/pharmaconer

Primary LanguagePythonMIT LicenseMIT

Named entity recognition with BERT

Tools for finetuning BERT for named entity recognition, originally tested on PharmaCoNER data. The trained model for PharmaCoNER is available on request.

Requirements:

  1. a pretrained BERT model (model paths hardcoded in the code at the moment)
  2. conlleval.py file from https://github.com/sighsmile/conlleval
  3. Train and devel files in the format below (paths hardcoded currently)

Data should be in conllish format (1st column tag, last column token (will get retokenized to subword units)):

I-MISC West
I-MISC Indian
O all-rounder
I-PER Phil
I-PER Simmons
O took
O four
O for
O 38
O on
O Friday
O as
I-ORG Leicestershire
O beat
I-ORG Somerset
O by
O an
O innings
O and
O 39
O runs
O in
O two
O days
O to
O take
O over
O at
O the
O head
O of
O the
O county
O championship
O .	

train.py trains a new model, requires model save path and weight decay as input, e.g.

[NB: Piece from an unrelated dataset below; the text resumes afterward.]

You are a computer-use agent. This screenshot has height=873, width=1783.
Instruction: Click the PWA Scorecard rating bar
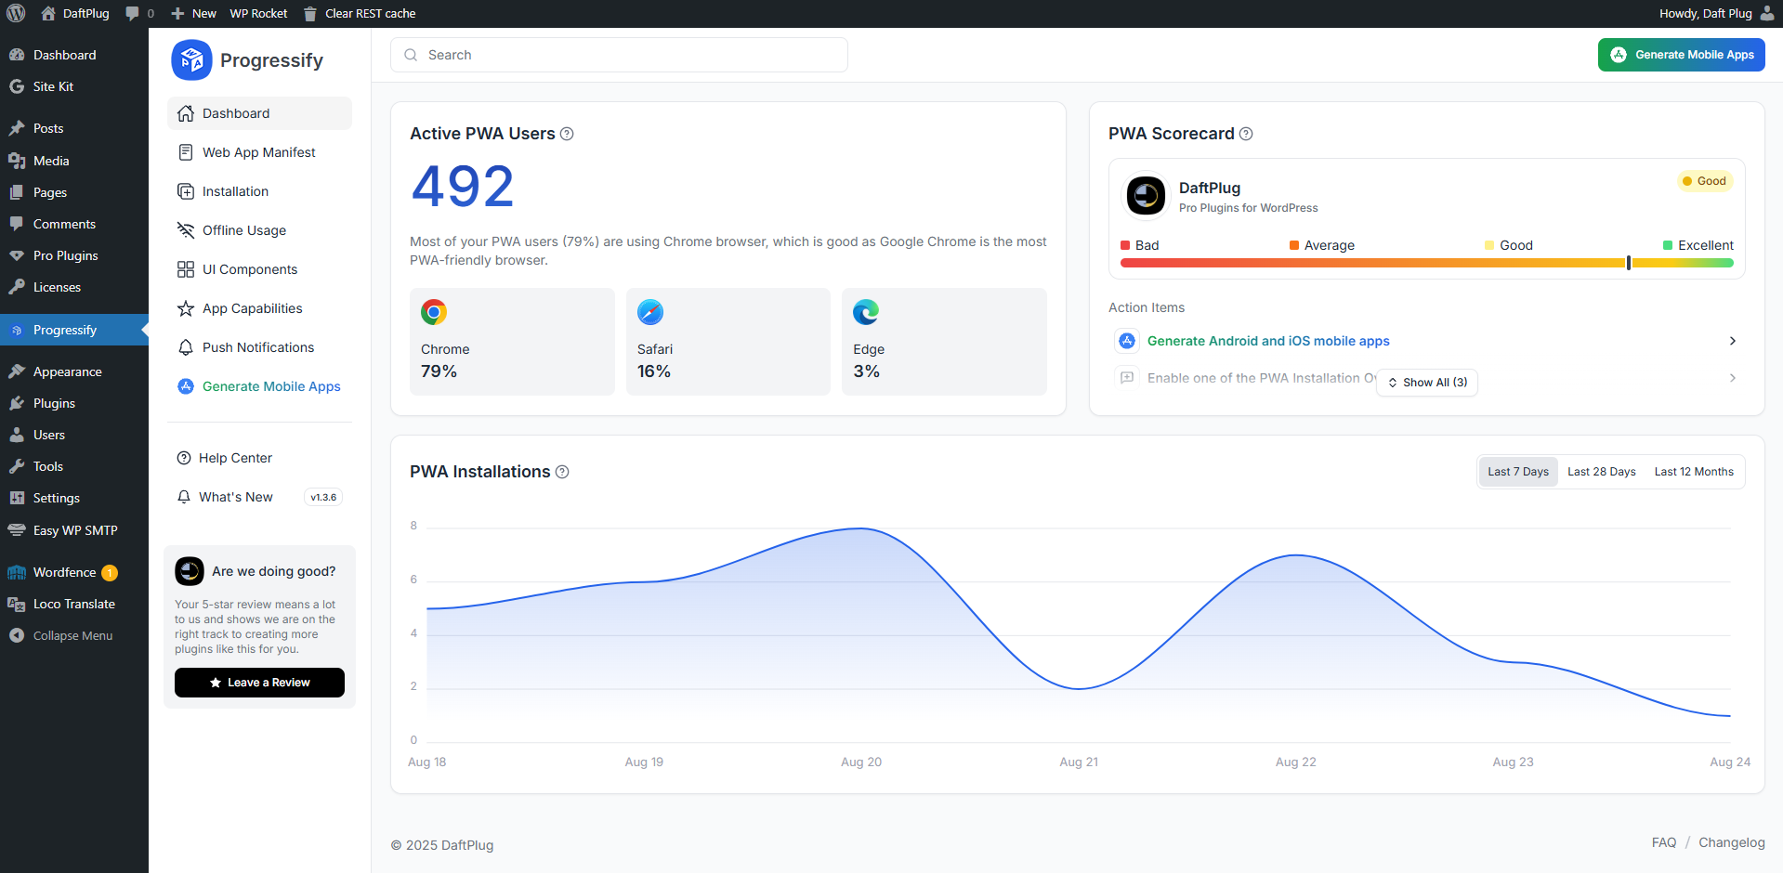[1427, 263]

python3 train.py ./models/model.h5 0.01 | tee ./logs/model.log

predict.py makes predictions with an existing model, requires model path, input path and output path, e.g.

python3 predict.py ./models/model.h5 ./data/PharmaCoNER-dev-1.1.nersuite ./predictions.nersuite

The predicted tags are inserted to the last column of the input file.